I like my leaves cooked

Café spinach is tricky. I’ve learnt to ask now before ordering: is the spinach cooked or raw? Because I love it cooked but dislike it raw. I agree a hundred per cent with Mark Bittman, who wrote in The New York Times a couple of years ago, that Spinach is a Dish Best Served Cooked.

Spinach: does anyone really love eating it raw?


I imagine those mixed leaf salads every café and bistro seems to serve—at least in Sydney—are cheap and easy to throw together. No cooking skill required, and here’s hoping half a plate of miscellaneous leaves will disguise the smallness of the accompanying quiche or pie or whatever. One café lunch—before I got wise to the raw spinach thing—I ordered smoked salmon. When it arrived you needed a search party to find it amongst the acres of salad leaves.

It would be a real pity if this preponderance of raw leaves put people off spinach because it’s a wonderfully versatile and tasty vegetable. As well as a nutritious one. And it’s so quick to cook. Stir-fry it with garlic and chilli; steam it and serve with pepper, nutmeg, grated Parmesan and the merest dash of butter or light cream; steam and serve cold as a Korean style side-dish with drizzles of sesame oil and soy.

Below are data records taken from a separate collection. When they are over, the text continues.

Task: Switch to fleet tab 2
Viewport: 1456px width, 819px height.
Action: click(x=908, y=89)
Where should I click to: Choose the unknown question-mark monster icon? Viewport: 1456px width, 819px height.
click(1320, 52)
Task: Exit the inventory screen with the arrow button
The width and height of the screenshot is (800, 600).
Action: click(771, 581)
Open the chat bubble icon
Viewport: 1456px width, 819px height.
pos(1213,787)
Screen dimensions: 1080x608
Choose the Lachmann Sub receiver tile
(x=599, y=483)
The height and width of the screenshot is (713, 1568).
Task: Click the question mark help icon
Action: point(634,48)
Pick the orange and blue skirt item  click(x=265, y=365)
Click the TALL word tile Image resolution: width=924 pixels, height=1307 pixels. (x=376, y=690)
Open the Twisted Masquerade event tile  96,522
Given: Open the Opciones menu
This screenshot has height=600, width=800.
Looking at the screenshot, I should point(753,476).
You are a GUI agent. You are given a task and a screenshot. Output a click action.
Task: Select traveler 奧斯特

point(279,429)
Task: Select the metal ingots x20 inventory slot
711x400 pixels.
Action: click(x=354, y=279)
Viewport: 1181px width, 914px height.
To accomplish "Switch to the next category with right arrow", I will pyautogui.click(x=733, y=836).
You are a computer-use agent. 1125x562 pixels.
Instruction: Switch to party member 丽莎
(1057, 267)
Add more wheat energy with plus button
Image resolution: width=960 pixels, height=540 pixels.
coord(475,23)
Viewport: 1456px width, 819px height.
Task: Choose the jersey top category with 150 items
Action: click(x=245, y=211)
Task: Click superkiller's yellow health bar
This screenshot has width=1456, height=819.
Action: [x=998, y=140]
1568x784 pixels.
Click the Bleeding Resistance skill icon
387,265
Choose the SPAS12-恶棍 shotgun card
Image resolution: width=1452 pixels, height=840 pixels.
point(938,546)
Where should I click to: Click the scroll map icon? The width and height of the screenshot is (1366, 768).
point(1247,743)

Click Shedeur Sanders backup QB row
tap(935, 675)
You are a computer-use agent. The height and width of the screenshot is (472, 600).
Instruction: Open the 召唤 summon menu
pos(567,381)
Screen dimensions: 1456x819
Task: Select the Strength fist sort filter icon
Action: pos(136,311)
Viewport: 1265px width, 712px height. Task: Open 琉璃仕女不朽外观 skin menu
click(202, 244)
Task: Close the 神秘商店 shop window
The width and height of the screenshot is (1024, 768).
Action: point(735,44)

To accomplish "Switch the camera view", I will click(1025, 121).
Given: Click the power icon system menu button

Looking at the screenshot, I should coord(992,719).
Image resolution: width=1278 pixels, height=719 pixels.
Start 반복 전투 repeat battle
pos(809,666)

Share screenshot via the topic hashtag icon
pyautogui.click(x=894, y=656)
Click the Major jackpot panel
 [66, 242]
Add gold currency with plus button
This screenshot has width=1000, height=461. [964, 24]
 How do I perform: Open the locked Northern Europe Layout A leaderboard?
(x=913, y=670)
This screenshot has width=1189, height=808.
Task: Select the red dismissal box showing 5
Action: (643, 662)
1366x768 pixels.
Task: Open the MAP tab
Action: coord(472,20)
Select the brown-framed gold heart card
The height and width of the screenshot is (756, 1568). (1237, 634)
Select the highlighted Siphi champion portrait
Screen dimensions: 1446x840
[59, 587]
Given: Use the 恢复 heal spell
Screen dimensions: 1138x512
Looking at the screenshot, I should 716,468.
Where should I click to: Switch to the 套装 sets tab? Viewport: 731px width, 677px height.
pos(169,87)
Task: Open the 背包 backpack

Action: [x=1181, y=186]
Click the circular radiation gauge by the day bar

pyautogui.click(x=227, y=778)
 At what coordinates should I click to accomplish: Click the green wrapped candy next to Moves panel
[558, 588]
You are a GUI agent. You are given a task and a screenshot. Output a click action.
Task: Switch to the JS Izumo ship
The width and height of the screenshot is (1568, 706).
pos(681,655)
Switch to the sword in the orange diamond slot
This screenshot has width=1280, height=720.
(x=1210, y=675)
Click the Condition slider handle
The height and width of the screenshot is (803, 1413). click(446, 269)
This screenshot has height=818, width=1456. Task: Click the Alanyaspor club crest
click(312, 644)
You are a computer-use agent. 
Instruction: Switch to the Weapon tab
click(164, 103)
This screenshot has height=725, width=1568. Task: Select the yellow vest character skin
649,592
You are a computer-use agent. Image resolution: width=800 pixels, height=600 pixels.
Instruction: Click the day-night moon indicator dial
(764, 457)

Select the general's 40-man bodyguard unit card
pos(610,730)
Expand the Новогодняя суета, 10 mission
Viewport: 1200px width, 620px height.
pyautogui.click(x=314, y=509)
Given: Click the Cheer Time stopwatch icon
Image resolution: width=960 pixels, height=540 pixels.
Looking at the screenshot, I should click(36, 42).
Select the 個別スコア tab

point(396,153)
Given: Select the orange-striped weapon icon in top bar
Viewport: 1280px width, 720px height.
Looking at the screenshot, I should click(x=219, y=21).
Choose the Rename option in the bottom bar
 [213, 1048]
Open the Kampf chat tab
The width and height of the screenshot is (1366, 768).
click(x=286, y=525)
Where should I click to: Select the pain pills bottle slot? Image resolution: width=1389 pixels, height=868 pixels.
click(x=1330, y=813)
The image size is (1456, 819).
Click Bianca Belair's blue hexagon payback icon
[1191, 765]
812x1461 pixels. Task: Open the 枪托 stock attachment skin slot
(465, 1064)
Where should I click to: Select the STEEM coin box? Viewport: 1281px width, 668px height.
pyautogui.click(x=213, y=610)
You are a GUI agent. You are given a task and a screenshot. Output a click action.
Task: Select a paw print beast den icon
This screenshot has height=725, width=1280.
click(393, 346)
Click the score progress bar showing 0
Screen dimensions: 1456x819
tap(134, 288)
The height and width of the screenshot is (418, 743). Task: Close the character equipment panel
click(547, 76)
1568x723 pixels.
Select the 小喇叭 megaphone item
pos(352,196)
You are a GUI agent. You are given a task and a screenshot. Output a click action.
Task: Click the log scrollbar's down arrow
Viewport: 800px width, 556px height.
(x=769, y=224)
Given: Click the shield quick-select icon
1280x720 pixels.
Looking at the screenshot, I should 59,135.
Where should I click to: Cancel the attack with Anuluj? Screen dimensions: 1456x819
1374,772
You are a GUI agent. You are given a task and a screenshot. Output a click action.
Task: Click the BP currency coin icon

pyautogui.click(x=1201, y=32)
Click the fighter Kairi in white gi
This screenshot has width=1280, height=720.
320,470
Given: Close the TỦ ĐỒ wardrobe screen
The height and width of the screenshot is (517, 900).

Mix it with cheese, egg and parsley in a Turkish börek or a Greek spanakopita. And saag aloo, a dry spinach and potato recipe from northern India is simple to make and a sure-fire favourite.

Spinacia oleracea originated in Persia and the name ‘spinach’ comes via Arabic from an old Persian word aspanākh.

When I was first in Australia, what’s called English spinach wasn’t widely available. I had to substitute silver beet, which is fine in itself (I like all leafy greens if they’re cooked) but it has its own taste and texture and they’re not the same as Spinacia oleracea. Luckily the spinach called English is now in ready supply. Is it Asian cooks and market gardeners we have to thank for this? I bet it is.

The only other thing to say about spinach is that it’s a terrible shrinker. When you cook it, it reduces to less than 15% of its original volume. Which may be why so many restaurants and cafés opt to serve it raw—no shrinkage.